MAJURO, Marshall Islands — A few yards from the crashing waves of the Pacific, on a precariously narrow strip of land, precious rainwater pools on the runway of the Marshall Islands’ main airport. This is how the government hydrates tens of thousands of its citizens: the rainwater runoff from the airstrip. The water — complete with bird droppings and whatever else has landed on the tarmac — is funneled via pipes to earthen storage reservoirs. From there, it gets filtered and treated and pumped to people down the atoll.
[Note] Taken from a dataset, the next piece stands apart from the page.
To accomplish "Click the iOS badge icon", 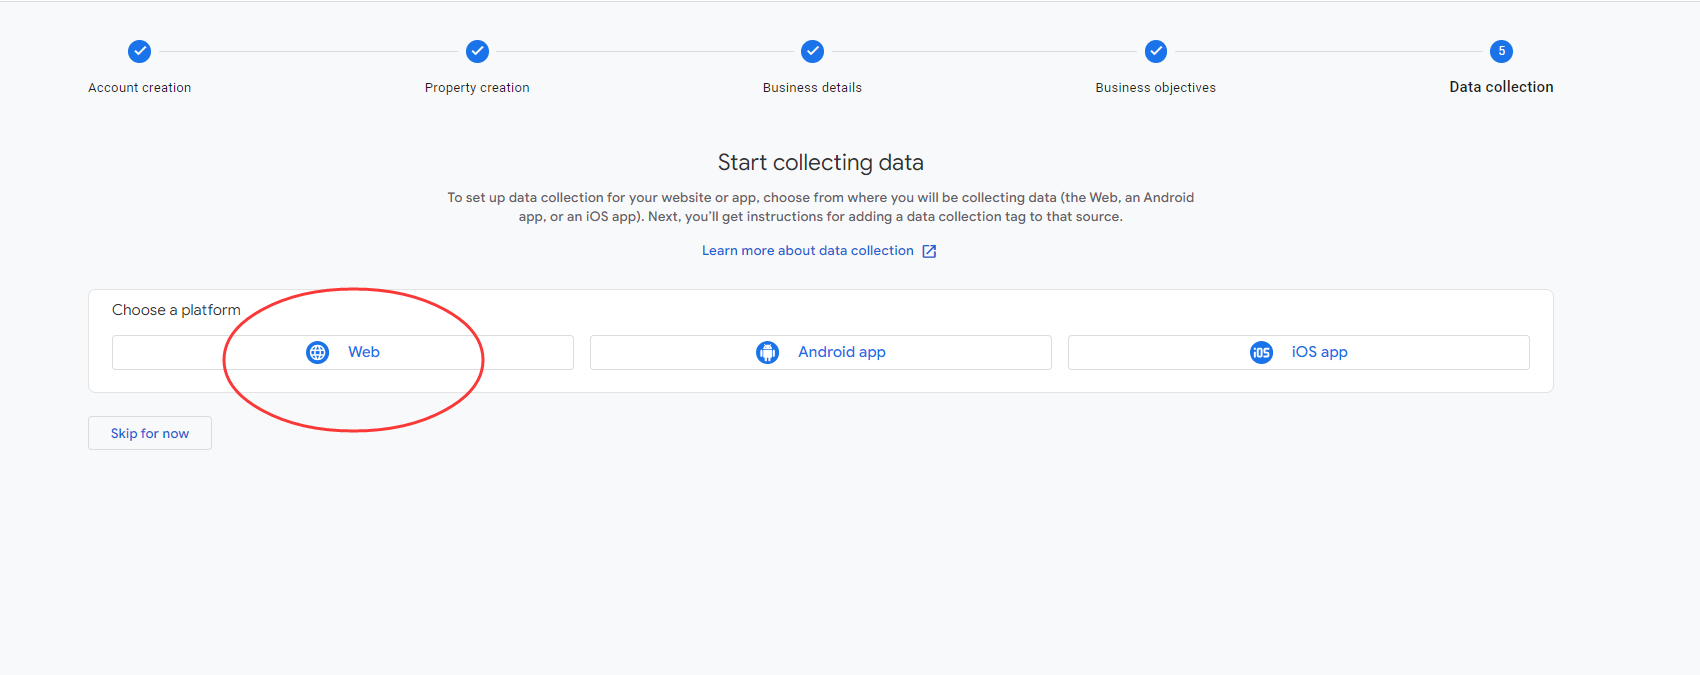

During a normal week the water only flows for 12 hours. In prolonged droughts, which are almost certain to happen in 2016, the reservoirs can get depleted to the last drop. The country can hold on for only a few months without rain. Thirsty Marshallese, many of whom rely on their own much smaller rainwater catchment containers, won’t have anything to drink or wash with. Dehydration, starvation, malnutrition and disease have been known to follow. Crops fail. Sensitive groundwater reservoirs become contaminated.
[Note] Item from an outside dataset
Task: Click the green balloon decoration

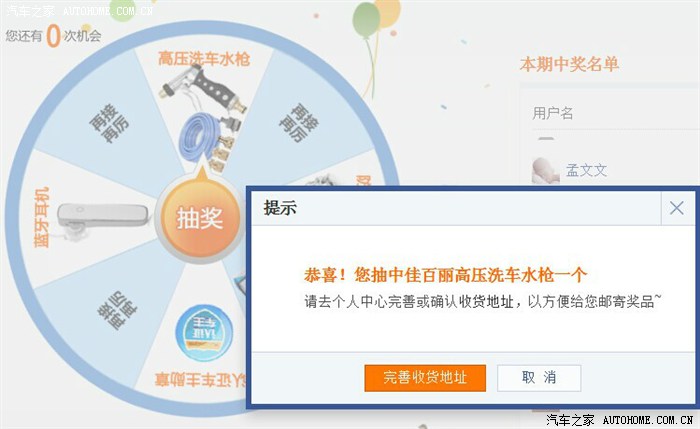Action: 366,20
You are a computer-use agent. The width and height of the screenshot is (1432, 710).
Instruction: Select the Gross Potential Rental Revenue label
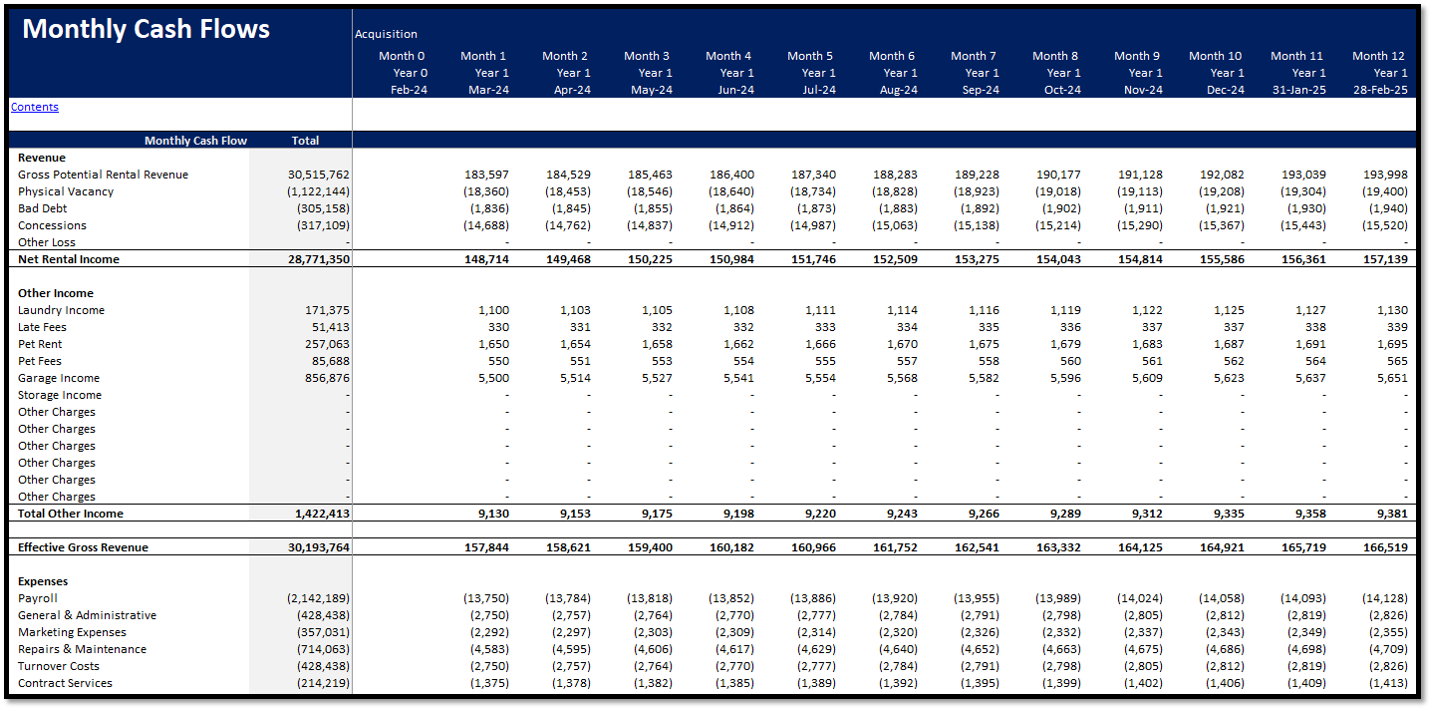pyautogui.click(x=103, y=175)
This is a bleak outlook for a vulnerable country in the remote Pacific, halfway between Hawaii and Australia. The Marshall Islands are a heavenly chain of white sandy beaches and coral reefs, but they are paradoxically one of the most inhospitable and challenging places to build a nation. Climate change will have numerous, complicated effects here. Access to freshwater, already in limited supply on the archipelago, is likely to become the most serious issue.
“It can become very complex very quickly,” Bill Shuster, a research hydrologist at the U.S. Environmental Protection Agency, told The WorldPost. “Nothing really prepared me for how closely connected everything is, how tightly coupled public health is to rainfall.”